The big group of deer is splitting into two smaller bunches. One with the bucks in it is dropping below me and to my right; heading for the saddle where my horse is tied. The other group of just does is heading right at me. The wind is in my face and they can’t see me. They are worried about the danger that they already know about and deer can only focus on one threat at a time. They get closer, and closer, walking at a good clip. They’re here, six feet to my left walking past me. I can see individual hairs on their coat with my peripheral vision as they walk by. The third one spooks a bit and jumps sideways, the others look at her as if she’s crazy and walk on. Then I’m alone again in the elk bed. I have another cup of coffee and walk back down to eat a snack and talk to my horse about what happened. He understood, but then they walked right by him too.
The bigger buck got shot about an hour later. I watched the bullet hit him. So much for his chances of being that beautiful four point. He dropped like a stone. The other guy didn’t have as much restraint as I did I guess, because he still wasn’t legal.

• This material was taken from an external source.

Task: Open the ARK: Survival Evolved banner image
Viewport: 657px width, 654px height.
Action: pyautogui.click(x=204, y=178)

The last afternoon of that part of the hunt I left Russia tied up in camp and hunted my way up the trail. On the way back I saw a guy and his kid and caught up to them where they were looking at a deer. They waved me over and asked if I had some decent optics to look for antlers with. I handed the kid my rifle and got out my Swarovski 10x40s. I laid down in the trail while he aimed his rifle. I waited and the nervous buck turned to leave and hesitated. I saw the third point and said so….nothing. "He’s broadside and turning, take him now or he’s gone", I said. BOOM! Right in my left ear. Where that bullet went I don’t know but the deer was unscathed. The shot was an easy one, if he had taken a rest. He had time…he was just a poor shot.

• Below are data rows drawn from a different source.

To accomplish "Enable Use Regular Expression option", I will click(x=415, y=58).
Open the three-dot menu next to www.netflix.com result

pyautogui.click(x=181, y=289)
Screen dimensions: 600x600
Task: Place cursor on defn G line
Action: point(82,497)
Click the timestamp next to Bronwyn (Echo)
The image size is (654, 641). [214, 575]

The two smaller forkhorn bucks I’d watched that first morning lived for two more days. They got shot just past where I tie up when they crossed the trail that is the boundary of the point restricted area.

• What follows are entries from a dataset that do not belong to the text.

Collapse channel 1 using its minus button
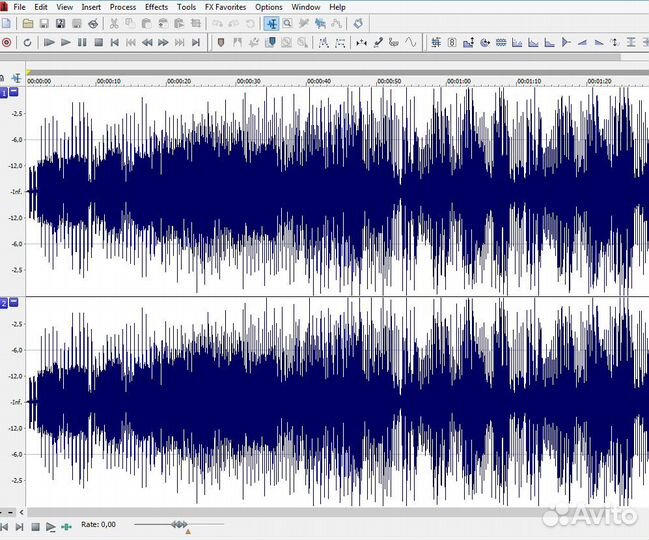649x540 pixels. [14, 92]
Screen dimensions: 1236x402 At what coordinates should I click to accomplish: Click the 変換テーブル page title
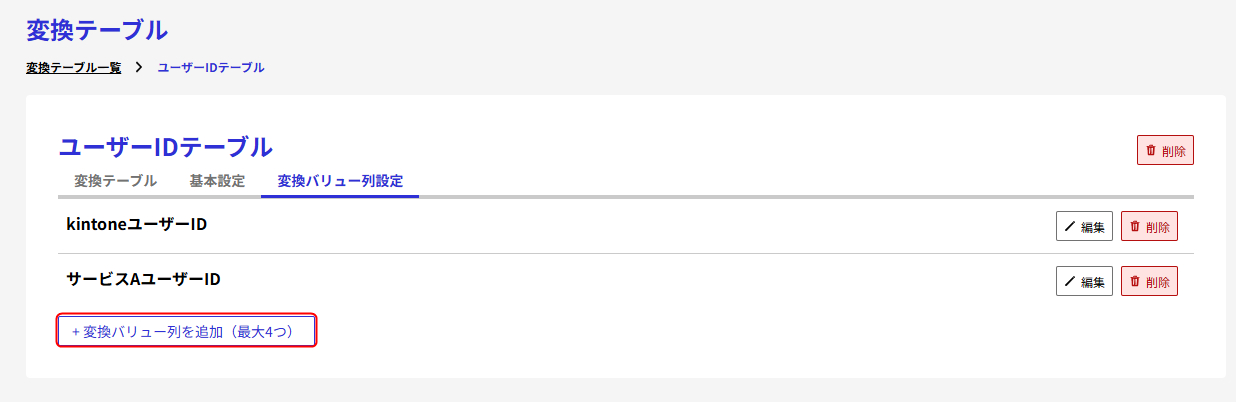click(x=97, y=30)
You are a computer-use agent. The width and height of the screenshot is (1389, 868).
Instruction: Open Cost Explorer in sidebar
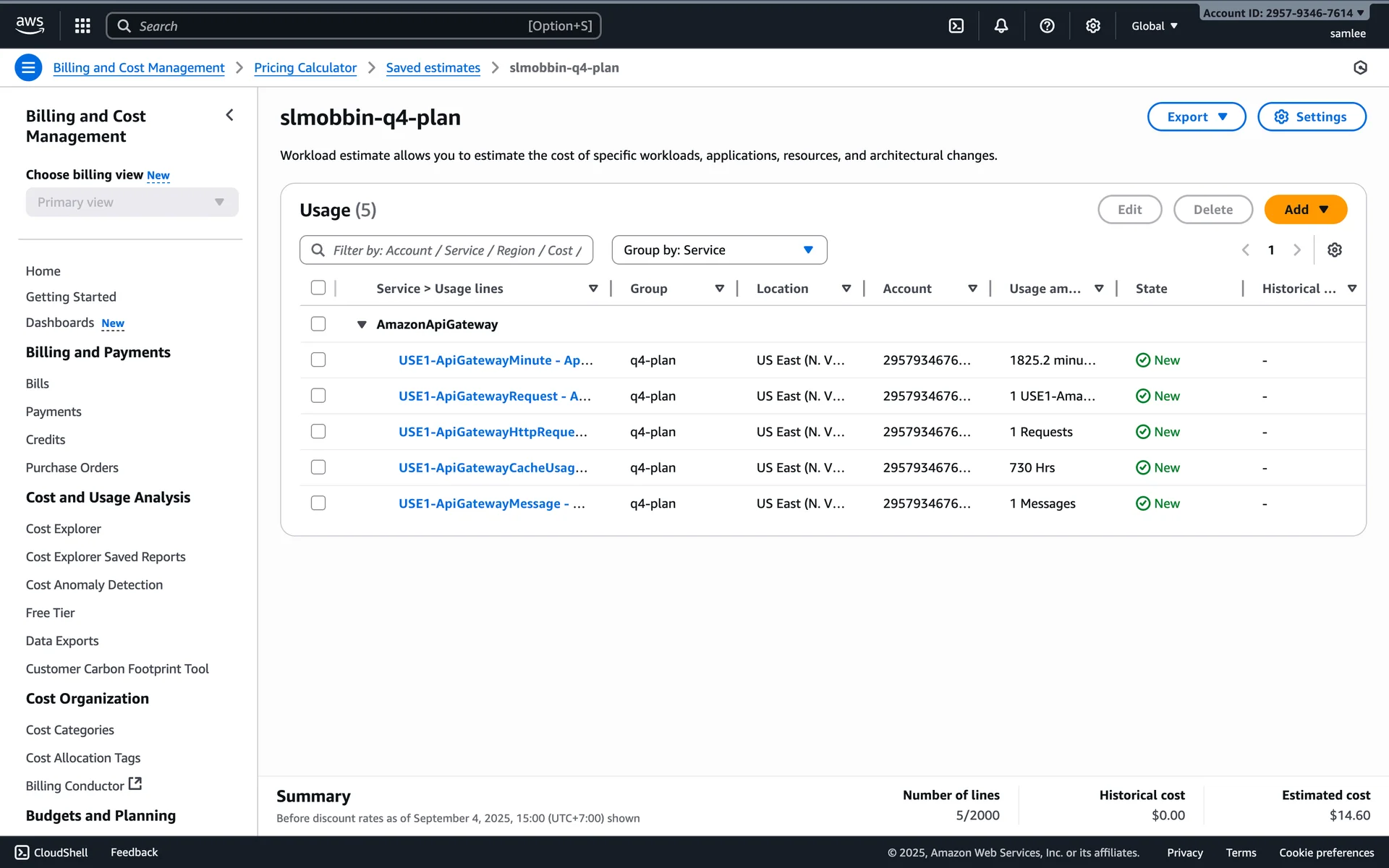point(63,529)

I went home to get my wife and Levi, the mule she rode then. The next morning we hunted the area there weren’t many bucks to be seen. We ended up with a shot at a little spike buck just inside the legal any buck area. I shot him while kneeling in front of the horses. I’d shot my other guns around the ponies without any drama but this time was a different story. Russia must have thought the world was coming to an end and in his haste to leave he ran over my wife. I heard all hell break loose behind me and spun around to see her laying in the trail and the horse and mule disappearing around the corner. I checked her over and she wasn’t hurt…much. She went to get the animals and I went to follow up my shot. The ponies only went around the corner and stopped. The deer died close to the trail. It all worked out in the end. We dressed the little buck and loaded him on the mule and lead the boys back to pack up the camp.
Not much solitude, no huge bucks, but it wasn’t a terrible time. I don’t hunt there any more. I try to stay farther away from other people now. I guess I just don’t feel all that comfortable with so many people pressuring the deer. It’s nice to hunt undisturbed game in the company of only those you are hunting with. It’s rare but those are the things I’m looking for now. That and a big wall hanger mulie.